Then in the fall it's time to undo it all and put the garden to bed. That involves just as much work.
With dry days, and a sense of urgency because of pending work elsewhere when Jill's house closes, we have begun the work of deconstructing the garden.
Today I picked flowers.
No, not these flowers, although we are enjoying a late blush of pink roses.
I collected all of the yard art, including the glass flowers, to be stored away for the winter.
The flowers need to be washed of their accumulated dust and pollen and leaves and needles so I set up outside in the SUN ! to do the job this afternoon.
With the washing done, I set them in the sun to dry.
Tom had much harder work to do. He got an early start (well, 10:00, that's about as early as it gets around here) while I went out for my 3.5 mile walk followed by my exercise routine.
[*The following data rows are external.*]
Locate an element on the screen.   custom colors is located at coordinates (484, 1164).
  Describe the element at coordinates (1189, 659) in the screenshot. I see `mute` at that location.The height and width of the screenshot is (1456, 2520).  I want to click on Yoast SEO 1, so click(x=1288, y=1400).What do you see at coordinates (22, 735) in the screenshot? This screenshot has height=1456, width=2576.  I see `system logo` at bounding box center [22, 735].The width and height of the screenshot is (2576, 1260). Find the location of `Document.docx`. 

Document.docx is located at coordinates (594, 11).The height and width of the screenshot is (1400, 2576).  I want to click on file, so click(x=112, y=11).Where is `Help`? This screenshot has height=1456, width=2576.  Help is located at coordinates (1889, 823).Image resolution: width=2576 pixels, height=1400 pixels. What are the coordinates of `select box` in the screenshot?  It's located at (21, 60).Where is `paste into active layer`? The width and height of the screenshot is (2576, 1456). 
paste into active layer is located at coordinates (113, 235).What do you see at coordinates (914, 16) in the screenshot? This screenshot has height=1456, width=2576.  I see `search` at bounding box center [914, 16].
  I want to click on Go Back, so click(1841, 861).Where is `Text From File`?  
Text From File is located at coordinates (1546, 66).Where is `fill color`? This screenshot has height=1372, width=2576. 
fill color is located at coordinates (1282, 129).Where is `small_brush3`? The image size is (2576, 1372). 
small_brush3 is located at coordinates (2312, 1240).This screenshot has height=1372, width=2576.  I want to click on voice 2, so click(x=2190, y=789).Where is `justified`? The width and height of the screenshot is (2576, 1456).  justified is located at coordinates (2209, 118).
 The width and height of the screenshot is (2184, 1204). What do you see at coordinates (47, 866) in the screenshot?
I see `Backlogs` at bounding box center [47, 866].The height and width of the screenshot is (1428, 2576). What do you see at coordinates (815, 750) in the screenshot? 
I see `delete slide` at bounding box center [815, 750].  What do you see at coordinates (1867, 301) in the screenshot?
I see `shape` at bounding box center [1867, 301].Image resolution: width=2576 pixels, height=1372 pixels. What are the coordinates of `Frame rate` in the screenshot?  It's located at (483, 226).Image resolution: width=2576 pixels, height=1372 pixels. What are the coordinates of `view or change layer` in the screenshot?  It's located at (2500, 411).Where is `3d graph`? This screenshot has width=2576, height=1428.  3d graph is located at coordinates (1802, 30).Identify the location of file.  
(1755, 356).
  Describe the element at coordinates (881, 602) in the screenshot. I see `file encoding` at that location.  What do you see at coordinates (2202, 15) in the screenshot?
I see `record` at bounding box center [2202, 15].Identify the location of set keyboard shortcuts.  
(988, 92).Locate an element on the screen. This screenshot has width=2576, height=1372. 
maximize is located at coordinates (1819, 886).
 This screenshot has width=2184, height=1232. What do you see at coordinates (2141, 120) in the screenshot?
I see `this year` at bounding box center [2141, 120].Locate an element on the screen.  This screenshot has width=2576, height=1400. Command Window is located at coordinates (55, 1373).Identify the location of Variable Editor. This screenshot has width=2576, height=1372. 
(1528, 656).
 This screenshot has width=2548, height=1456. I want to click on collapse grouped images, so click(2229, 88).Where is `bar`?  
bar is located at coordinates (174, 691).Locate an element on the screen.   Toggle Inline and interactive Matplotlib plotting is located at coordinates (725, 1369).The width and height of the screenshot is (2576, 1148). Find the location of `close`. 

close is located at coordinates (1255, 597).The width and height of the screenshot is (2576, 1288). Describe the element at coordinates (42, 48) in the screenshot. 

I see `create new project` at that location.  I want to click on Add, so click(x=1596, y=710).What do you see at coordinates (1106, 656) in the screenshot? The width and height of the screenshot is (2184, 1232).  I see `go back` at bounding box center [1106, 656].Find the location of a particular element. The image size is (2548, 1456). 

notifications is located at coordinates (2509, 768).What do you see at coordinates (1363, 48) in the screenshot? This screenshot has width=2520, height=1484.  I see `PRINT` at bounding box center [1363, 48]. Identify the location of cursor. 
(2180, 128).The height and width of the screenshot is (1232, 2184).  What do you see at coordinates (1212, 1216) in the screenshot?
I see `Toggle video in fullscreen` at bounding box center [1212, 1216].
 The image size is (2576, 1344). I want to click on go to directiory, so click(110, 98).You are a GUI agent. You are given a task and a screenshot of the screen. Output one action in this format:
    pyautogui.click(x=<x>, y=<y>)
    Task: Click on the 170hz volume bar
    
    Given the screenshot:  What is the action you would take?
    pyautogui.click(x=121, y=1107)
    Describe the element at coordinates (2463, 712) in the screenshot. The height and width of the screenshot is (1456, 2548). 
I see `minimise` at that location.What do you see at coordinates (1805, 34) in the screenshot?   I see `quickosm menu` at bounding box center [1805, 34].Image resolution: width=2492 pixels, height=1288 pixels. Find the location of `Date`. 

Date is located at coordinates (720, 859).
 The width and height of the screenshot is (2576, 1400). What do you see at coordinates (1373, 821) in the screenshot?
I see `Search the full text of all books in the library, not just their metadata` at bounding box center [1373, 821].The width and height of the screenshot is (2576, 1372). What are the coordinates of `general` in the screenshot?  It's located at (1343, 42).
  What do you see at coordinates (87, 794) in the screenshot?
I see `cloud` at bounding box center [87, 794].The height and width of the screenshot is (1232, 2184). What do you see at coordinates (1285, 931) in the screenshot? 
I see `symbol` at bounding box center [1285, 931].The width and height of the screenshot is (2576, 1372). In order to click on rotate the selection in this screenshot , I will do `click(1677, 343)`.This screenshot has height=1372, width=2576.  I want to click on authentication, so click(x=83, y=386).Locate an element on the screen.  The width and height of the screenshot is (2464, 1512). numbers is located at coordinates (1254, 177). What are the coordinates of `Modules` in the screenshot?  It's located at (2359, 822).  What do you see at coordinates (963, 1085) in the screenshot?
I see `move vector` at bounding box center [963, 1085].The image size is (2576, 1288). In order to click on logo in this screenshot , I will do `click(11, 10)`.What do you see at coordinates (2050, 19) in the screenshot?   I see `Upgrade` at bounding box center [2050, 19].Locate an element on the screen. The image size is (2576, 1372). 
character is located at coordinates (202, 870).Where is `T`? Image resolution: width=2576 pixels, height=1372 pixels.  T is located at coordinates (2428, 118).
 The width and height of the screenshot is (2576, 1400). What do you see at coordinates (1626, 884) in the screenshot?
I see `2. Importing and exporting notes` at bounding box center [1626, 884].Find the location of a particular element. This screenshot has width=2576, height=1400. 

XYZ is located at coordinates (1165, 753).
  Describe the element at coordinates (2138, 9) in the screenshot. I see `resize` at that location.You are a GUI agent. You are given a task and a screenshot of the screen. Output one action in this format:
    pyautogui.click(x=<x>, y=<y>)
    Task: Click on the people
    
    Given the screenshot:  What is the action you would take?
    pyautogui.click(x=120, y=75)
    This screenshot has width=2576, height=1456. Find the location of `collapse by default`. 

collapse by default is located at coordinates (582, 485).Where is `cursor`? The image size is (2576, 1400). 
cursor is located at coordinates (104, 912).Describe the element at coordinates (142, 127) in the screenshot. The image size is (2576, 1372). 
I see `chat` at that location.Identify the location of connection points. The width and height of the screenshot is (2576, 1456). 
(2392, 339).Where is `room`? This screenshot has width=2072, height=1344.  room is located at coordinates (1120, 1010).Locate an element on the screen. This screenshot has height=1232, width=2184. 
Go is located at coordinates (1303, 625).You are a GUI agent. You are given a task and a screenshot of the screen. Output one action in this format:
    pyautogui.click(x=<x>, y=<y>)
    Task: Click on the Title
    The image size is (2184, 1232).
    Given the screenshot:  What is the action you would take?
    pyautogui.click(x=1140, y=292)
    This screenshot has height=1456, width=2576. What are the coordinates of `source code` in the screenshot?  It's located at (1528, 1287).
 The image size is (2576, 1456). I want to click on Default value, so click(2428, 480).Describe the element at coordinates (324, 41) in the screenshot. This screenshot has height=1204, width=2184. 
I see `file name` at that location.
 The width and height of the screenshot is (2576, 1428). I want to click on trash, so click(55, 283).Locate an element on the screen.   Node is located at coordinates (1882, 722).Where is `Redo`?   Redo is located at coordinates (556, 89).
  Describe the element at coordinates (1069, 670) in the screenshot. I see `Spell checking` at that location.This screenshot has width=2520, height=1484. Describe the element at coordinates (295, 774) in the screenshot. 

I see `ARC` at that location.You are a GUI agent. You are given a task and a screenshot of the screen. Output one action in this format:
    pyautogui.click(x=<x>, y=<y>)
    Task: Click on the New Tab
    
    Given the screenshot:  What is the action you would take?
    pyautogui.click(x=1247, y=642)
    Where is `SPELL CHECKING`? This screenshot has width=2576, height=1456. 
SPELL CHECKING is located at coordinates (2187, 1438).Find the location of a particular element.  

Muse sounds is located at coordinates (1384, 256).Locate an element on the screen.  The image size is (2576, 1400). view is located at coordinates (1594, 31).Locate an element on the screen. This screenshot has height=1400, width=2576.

Tom was putting the raised garden beds to bed.Yesterday he dug the dahlias and took down all of the vines and trellises that held sweet peas and beans and cucumbers. I transplanted out some fox glove seedlings that self sow and thrive in the rich soil here. Today Tom began the spading of the beds, turning under left over plant material. Then he covers the beds with landscape cloth to keep the weeds from growing and the rain from hardening the soil. It will be ready for planting in the spring.
It was after 4:00 when he tucked the last bed in for the winter.
We still have beets and carrots in that final bed, so we will leave it for a while.
And so it has begun. I got a start yesterday in cleaning out one of the perennial beds. There will be lots more of that, crawling around on the wet ground. The final step will be putting down leaf mulch, but that will be at least a month from now. Hopefully it will be done by Thanksgiving.